* TASK ITEM
Determine the number of lines of the records below that include "computer". Respond with the number and no other text.

* DATA TO EXAMINE
***

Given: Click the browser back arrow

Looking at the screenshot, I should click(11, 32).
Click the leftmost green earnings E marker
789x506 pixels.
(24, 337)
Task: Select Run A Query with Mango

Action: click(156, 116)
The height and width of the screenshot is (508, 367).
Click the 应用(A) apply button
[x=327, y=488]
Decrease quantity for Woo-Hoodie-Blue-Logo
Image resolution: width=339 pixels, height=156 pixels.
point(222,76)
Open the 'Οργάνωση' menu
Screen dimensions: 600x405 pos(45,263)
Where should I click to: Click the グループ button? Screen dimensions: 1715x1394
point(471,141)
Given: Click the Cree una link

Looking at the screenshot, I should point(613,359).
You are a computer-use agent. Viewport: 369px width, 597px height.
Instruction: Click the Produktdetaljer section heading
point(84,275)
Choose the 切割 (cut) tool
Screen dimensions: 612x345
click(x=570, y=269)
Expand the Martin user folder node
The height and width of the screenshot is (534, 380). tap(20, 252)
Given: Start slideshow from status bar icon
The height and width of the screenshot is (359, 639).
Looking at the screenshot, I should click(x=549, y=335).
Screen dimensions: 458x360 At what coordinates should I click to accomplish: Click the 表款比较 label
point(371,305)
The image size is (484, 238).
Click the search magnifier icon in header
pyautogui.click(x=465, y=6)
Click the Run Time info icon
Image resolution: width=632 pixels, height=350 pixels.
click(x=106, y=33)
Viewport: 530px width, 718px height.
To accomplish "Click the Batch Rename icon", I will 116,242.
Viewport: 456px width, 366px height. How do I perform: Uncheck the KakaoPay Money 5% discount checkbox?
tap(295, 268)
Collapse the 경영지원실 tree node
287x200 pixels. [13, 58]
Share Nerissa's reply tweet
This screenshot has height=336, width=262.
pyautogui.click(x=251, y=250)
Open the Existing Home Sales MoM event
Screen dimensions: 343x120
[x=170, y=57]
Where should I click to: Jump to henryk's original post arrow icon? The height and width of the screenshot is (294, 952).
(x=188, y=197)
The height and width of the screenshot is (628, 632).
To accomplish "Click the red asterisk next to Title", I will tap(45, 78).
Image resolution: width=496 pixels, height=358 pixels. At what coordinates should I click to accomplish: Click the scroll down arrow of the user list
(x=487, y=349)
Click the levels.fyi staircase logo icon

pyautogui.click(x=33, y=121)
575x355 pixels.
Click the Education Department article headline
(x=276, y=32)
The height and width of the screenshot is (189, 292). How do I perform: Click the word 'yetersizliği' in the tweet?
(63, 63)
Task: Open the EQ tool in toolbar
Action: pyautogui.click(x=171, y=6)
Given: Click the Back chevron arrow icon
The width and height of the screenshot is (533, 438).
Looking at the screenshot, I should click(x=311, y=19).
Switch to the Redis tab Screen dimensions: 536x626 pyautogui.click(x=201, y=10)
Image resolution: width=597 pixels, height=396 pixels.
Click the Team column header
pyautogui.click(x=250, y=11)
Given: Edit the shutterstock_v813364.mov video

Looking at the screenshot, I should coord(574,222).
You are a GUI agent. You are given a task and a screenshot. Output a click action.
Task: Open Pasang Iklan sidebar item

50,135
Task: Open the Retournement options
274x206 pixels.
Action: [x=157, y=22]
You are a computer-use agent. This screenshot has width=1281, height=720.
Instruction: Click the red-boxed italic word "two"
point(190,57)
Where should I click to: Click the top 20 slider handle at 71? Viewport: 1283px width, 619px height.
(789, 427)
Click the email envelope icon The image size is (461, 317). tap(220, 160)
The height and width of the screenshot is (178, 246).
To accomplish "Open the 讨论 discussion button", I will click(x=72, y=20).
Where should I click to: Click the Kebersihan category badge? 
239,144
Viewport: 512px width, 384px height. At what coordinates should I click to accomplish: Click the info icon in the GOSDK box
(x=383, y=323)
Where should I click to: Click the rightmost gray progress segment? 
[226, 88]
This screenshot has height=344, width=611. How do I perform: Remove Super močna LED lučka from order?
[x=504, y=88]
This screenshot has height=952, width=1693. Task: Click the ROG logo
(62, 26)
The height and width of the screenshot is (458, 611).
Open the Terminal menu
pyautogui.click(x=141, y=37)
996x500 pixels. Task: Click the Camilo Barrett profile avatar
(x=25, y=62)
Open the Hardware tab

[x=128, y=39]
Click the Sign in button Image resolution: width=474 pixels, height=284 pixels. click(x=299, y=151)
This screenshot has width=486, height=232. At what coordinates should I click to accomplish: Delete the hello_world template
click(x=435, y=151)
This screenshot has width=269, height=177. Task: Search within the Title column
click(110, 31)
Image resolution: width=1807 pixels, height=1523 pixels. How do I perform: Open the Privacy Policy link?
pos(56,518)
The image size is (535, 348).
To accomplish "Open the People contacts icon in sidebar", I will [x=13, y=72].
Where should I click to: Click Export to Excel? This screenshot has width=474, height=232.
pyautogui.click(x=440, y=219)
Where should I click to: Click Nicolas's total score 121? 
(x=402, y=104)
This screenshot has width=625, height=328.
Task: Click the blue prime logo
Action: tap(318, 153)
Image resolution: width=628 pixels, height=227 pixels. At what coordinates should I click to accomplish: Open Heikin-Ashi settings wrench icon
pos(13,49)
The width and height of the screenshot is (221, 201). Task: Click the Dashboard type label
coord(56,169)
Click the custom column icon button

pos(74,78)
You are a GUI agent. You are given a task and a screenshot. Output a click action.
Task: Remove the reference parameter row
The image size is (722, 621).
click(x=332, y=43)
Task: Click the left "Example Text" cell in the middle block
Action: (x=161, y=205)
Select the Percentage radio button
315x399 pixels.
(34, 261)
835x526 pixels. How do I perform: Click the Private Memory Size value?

***

* RESULT OF THIS TASK
2